The Most Expensive Password Change Ever
The OG database don, Larry Ellison, was riding high in 2023. It was a banner year for him in an already outstanding career. In June 2023, he returned to his rightful position as the 4th richest person in the world. Oracle's stock price ($ORCL) increased by 22% in 2023, slightly under the S&P 500’s 24% return. Larry then went up to Redmond in September 2023 for the first time in his life. He appeared on stage with Microsoft's CEO Satya Nadella to announce that Oracle's DBMS is now available as a managed service in Azure's cloud platform. Later, in November 2023, shareholders voted overwhelmingly to keep Larry as Oracle's board chairman at age 79.
But the real big news in 2023 was how Elon Musk personally helped reset Larry's Twitter password after he invested $1b in Musk's takeover of the social media company. And with this $1b password reset, we were graced in October 2023 with Larry's second-ever tweet and his first new one in over a decade. Larry portended his upcoming trip to the University of Oxford, where he later announced the establishment of the Ellison Institute of Technology (EIT) on Oxford's campus.
💩 Andy's Take:
If you're like me, then you remember precisely where you were and what you were doing when Larry's mythic second tweet dropped. I couldn't care less what the tweet was about. Sure, the planned research topics are super interesting, but that's not the important part.
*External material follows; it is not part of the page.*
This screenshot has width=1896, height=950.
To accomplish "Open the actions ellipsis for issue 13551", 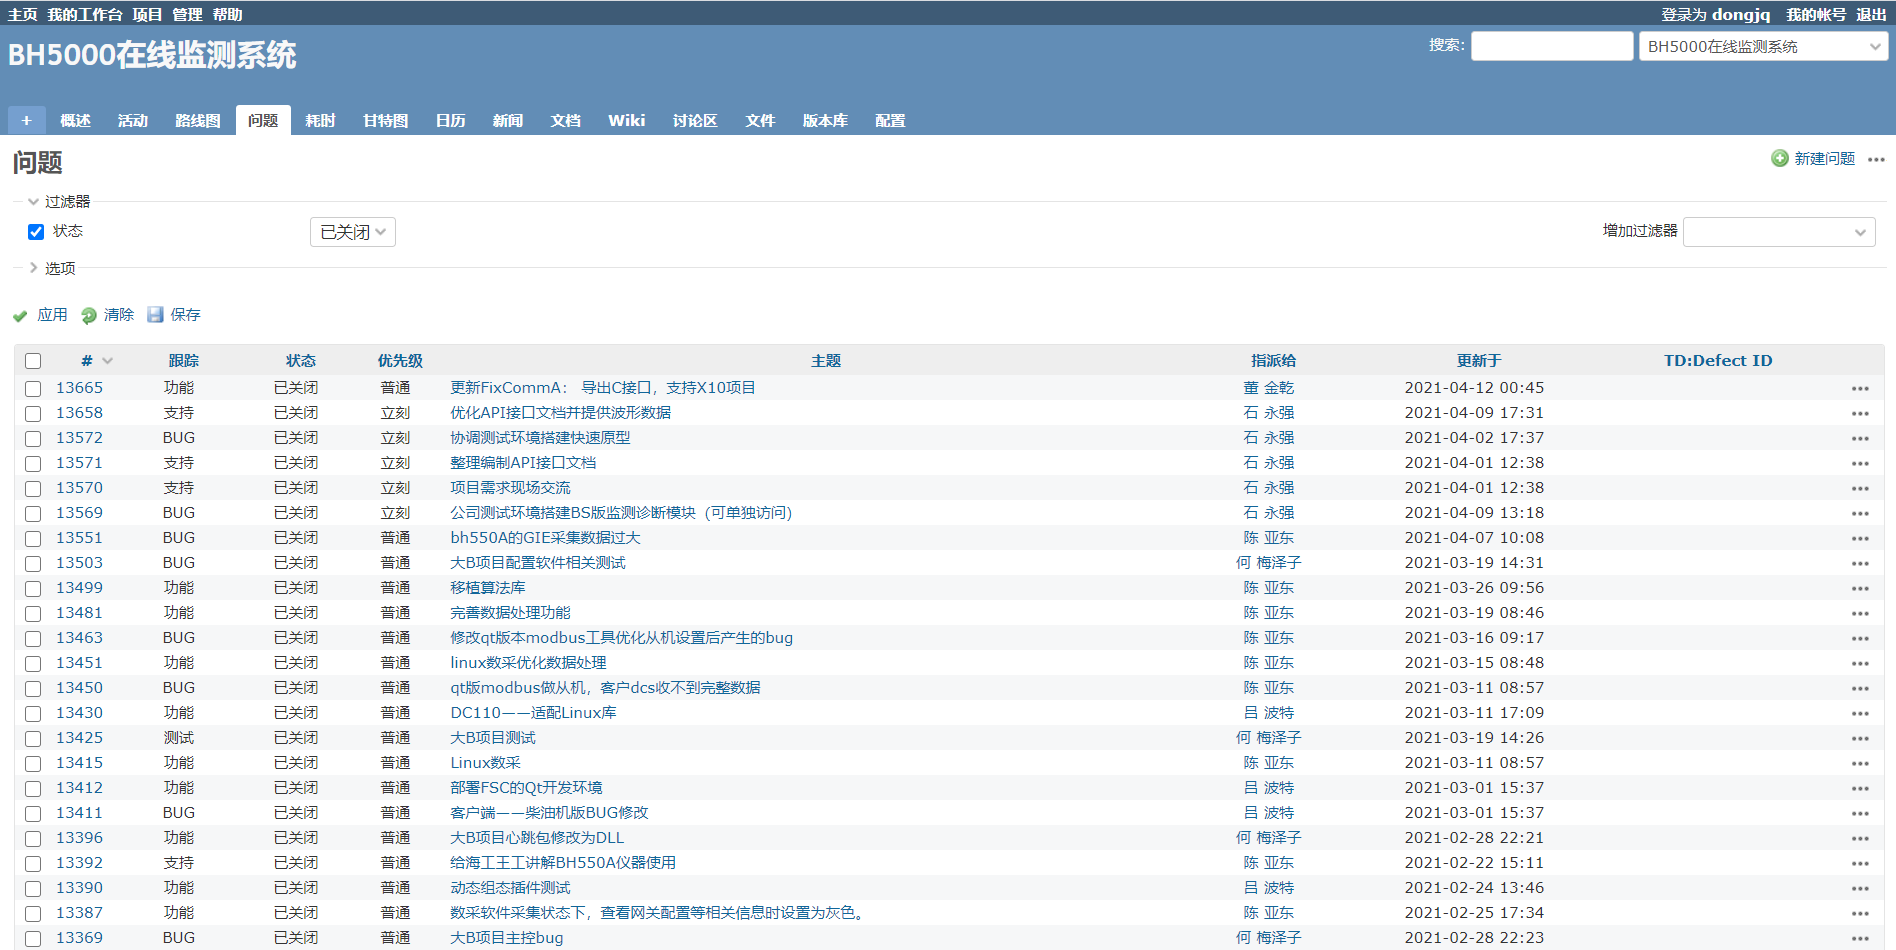I will (x=1859, y=539).
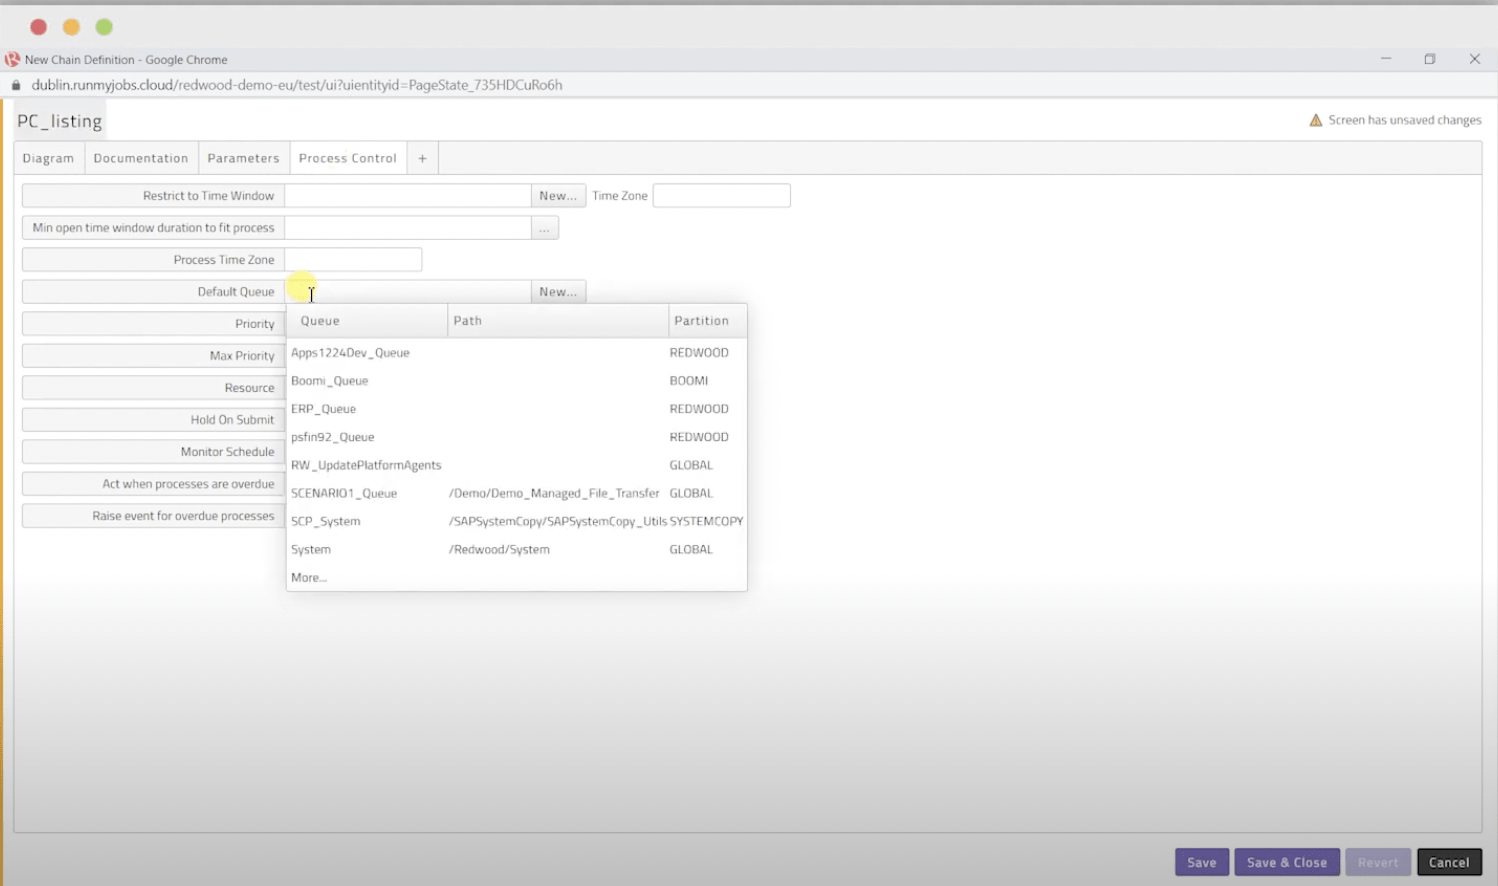Add a new tab using the plus icon
Screen dimensions: 1498x886
click(x=422, y=157)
It is the fact that Larry tweeted again that makes this a momentous occasion. Both Larry and I are pleased with the positive reception that he received from it. I know from personal experience (don't ask how) that Larry occasionally does read his Twitter feed and is especially fond of detailed start-up pitches, thirsty birthday greetings, and random shower thoughts.
Larry's tweet was so unexpected because you assume he is always too busy doing more grandiose activities in his life. After all, the man owns a MiG-29 fighter jet and a Hawaiian island. He has so many choices of better things to do. So when he takes time out of his day to write a message to let us know what he is doing on a social media site in decline, this is a significant life event for all of us. Yes, Larry had to ask a friend to help him reset his password first, and that friend happens to be the wealthiest person in the world. But who among us has not had to reset a parent's password? Maybe not after spending $1b first, but that's nothing when you're worth $103b.
More Awesomeness Next Year
I am looking forward to 2024 and hope to spend more time on databases. It will also mark the fourth anniversary of Dana, Bohan, and me establishing the OtterTune company. We have learned a lot and expanded our database optimization service well beyond the original academic prototype.
We plan to share some highlights and findings on improving real-world MySQL and PostgreSQL DBMSs using AI in the coming year. We also have some new enhancements in the works that will make it easier for anyone to maintain a healthy and happy database.